Kawasaki disease (KD) is an acute vasculitis, accompanied by coronary artery aneurysm, coronary artery dilatation, arrhythmia, and other serious cardiovascular diseases [1, 2]. It was first described by Japanese doctor Kawasaki in the late 1960s and has since been reported around the world with an increasing incidence [3, 4]. According to the recent survey, Japan owns the highest incidence of KD with 265 cases per 100,000 kids under the age of five . KD initially manifested as high fever, cervical lymphadenopathy, and mucocutaneous inflammation . Aspirin therapy and intravenous immunoglobulin (IVIG) injection play a key role in the effective treatment of KD, reducing the incidence of coronary artery complications from 5% to 25% . KD occurs not only in infant and childhood period but even in adolescence. The young age of onset may suggest that susceptibility may be related to the maturity of the immune system .
So far, the etiology of KD is unclear, but epidemiological features indicate that there may be a connection between it and as-yet-undefined pathogen infections. In the surveys of Uehara and Belay, the incidence of KD reached a peak in winter and spring, which was similar to that of many respiratory diseases. This seasonal feature provides a new thought that KD may be caused by one or several pathogens related to respiratory diseases [2, 8, 9]. According to statistics, 8-42% of patients was associated with respiratory virus infection and 33% with bacterial infection [10–13]. Viral infection leads to abnormal lymphocyte subsets and inflammation, which were positively correlated with the occurrence of vascular inflammation in KD . Rowley et al. found that the upregulation of expression of the interferon-stimulated gene was detected in acute lung tissue of KD, which illustrated the presence of cellular immune response after viral infection. They also observed that coronary artery inflammation of KD was characterized by antiviral immune response, including the upregulation of related genes induced by type I interferon and activation of cytotoxic T lymphocytes [15–17]. A related study suggested that some common respiratory viruses, such as enteroviruses, adenoviruses, coronaviruses, and rhinoviruses, were associated with KD cases . It is reported that among these viruses, human coronavirus (HCoV)-229E may be involved in the occurrence of KD . All of these strongly support the hypothesis that the infection of viruses and bacteria may be related to KD.

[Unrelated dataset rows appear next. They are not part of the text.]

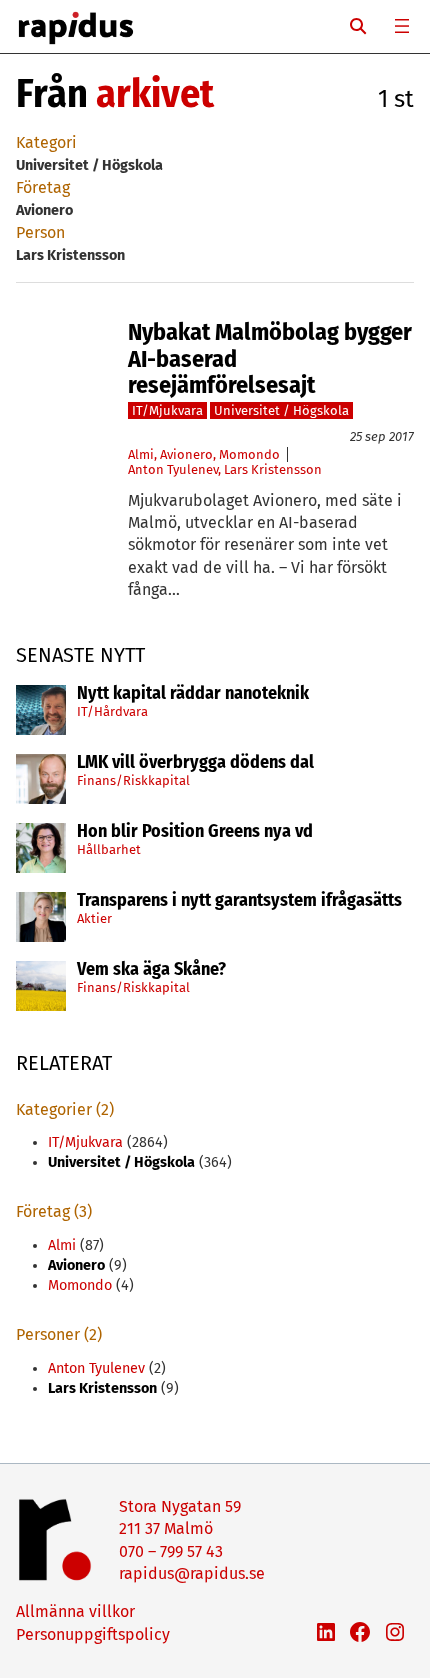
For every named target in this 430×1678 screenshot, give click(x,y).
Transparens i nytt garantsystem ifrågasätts (239, 901)
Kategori (46, 142)
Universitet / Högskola (281, 410)
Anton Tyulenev (173, 469)
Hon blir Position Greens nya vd (195, 832)
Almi (141, 454)
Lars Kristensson (273, 469)
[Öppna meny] (402, 26)
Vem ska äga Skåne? (151, 970)
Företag (43, 187)
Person (40, 232)
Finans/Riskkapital (133, 780)
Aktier (94, 918)
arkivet (155, 94)
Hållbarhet (109, 849)
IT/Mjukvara (167, 410)
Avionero (186, 454)
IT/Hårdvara (112, 711)
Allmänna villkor (75, 1611)
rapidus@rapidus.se (192, 1573)
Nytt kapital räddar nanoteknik (193, 694)
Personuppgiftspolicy (93, 1634)
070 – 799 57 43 (171, 1551)
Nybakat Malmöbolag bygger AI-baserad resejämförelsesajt (270, 358)
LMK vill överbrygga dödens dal (195, 763)
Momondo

Up to date, there is no clinical specific diagnostic test for KD, and the diagnosis is still highly dependent on the symptoms and ultrasound imaging results . Therefore, it is still necessary to study the molecular mechanism and related factors of KD. In this study, we analyzed the expression profiles of DB (identifying bacteria), DV (identifying virus), HC (healthy control), and KD (Kawasaki disease) samples. By comparing their expression difference, we obtained 332 key genes related to KD and pathogen infections. Subsequently, their functions were revealed by KEGG and GO enrichment analysis. Our study provides a direction for the study of potential molecular mechanism of KD occurrence.
2. Materials and Methods
The gene expression profiles of 75 DB (identifying bacteria), 122 DV (identifying virus), 71 HC (healthy control), and 311 KD (Kawasaki disease) samples were downloaded from GEO (Gene Expression Omnibus) under the accession number GSE73464 .These samples were measured with two microarray platforms: Illumina HumanHT-12 V3.0 expression beadchip and Illumina HumanHT-12 V4.0 expression beadchip. Only the common 25,159 genes were analyzed. We performed quantile normalization to make sure the samples from a different batch were comparable using the R function “normalize.quantiles” in package preprocessCore (https://bioconductor.org/packages/preprocessCore/).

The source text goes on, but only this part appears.